* [What this task involves]
Could you copy all of the records below exactly as they appear?

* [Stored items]
"""

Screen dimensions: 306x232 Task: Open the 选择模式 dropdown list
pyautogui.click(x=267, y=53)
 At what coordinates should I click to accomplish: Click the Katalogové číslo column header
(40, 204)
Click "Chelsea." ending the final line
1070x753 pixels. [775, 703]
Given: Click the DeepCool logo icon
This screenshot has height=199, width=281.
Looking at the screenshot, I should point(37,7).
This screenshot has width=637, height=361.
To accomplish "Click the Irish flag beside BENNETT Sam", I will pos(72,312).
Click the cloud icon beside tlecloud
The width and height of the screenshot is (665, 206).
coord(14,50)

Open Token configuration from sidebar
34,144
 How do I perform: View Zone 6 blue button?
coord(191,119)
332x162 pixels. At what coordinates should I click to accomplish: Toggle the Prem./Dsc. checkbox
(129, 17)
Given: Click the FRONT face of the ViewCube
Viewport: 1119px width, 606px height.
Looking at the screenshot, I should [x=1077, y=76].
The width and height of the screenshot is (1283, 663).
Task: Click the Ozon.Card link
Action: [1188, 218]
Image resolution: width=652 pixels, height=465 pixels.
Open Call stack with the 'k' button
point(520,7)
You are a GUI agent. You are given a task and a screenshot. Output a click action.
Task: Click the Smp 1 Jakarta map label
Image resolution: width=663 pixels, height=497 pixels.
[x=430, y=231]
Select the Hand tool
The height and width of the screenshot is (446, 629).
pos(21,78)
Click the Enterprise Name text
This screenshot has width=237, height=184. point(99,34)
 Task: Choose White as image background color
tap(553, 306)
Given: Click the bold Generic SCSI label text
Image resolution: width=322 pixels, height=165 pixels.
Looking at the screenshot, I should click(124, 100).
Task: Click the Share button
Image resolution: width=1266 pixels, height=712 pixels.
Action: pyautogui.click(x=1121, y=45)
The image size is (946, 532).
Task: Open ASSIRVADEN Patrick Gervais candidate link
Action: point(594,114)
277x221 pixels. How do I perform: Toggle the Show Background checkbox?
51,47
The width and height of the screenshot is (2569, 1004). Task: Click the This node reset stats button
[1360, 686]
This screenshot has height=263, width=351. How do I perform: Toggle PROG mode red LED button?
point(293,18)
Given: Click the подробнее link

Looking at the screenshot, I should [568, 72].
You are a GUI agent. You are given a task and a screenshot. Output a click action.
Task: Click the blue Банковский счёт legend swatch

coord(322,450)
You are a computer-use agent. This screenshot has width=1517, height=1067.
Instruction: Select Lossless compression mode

"""

* [Answer to this exercise]
Screen dimensions: 306x232 Task: Open the 选择模式 dropdown list
pyautogui.click(x=267, y=53)
 At what coordinates should I click to accomplish: Click the Katalogové číslo column header
(40, 204)
Click "Chelsea." ending the final line
1070x753 pixels. [775, 703]
Given: Click the DeepCool logo icon
This screenshot has height=199, width=281.
Looking at the screenshot, I should point(37,7).
This screenshot has width=637, height=361.
To accomplish "Click the Irish flag beside BENNETT Sam", I will pos(72,312).
Click the cloud icon beside tlecloud
The width and height of the screenshot is (665, 206).
coord(14,50)

Open Token configuration from sidebar
34,144
 How do I perform: View Zone 6 blue button?
coord(191,119)
332x162 pixels. At what coordinates should I click to accomplish: Toggle the Prem./Dsc. checkbox
(129, 17)
Given: Click the FRONT face of the ViewCube
Viewport: 1119px width, 606px height.
Looking at the screenshot, I should [x=1077, y=76].
The width and height of the screenshot is (1283, 663).
Task: Click the Ozon.Card link
Action: [1188, 218]
Image resolution: width=652 pixels, height=465 pixels.
Open Call stack with the 'k' button
point(520,7)
You are a GUI agent. You are given a task and a screenshot. Output a click action.
Task: Click the Smp 1 Jakarta map label
Image resolution: width=663 pixels, height=497 pixels.
[x=430, y=231]
Select the Hand tool
The height and width of the screenshot is (446, 629).
pos(21,78)
Click the Enterprise Name text
This screenshot has width=237, height=184. point(99,34)
 Task: Choose White as image background color
tap(553, 306)
Given: Click the bold Generic SCSI label text
Image resolution: width=322 pixels, height=165 pixels.
Looking at the screenshot, I should click(124, 100).
Task: Click the Share button
Image resolution: width=1266 pixels, height=712 pixels.
Action: pyautogui.click(x=1121, y=45)
The image size is (946, 532).
Task: Open ASSIRVADEN Patrick Gervais candidate link
Action: point(594,114)
277x221 pixels. How do I perform: Toggle the Show Background checkbox?
51,47
The width and height of the screenshot is (2569, 1004). Task: Click the This node reset stats button
[1360, 686]
This screenshot has height=263, width=351. How do I perform: Toggle PROG mode red LED button?
point(293,18)
Given: Click the подробнее link

Looking at the screenshot, I should [568, 72].
You are a GUI agent. You are given a task and a screenshot. Output a click action.
Task: Click the blue Банковский счёт legend swatch

coord(322,450)
You are a computer-use agent. This screenshot has width=1517, height=1067.
Instruction: Select Lossless compression mode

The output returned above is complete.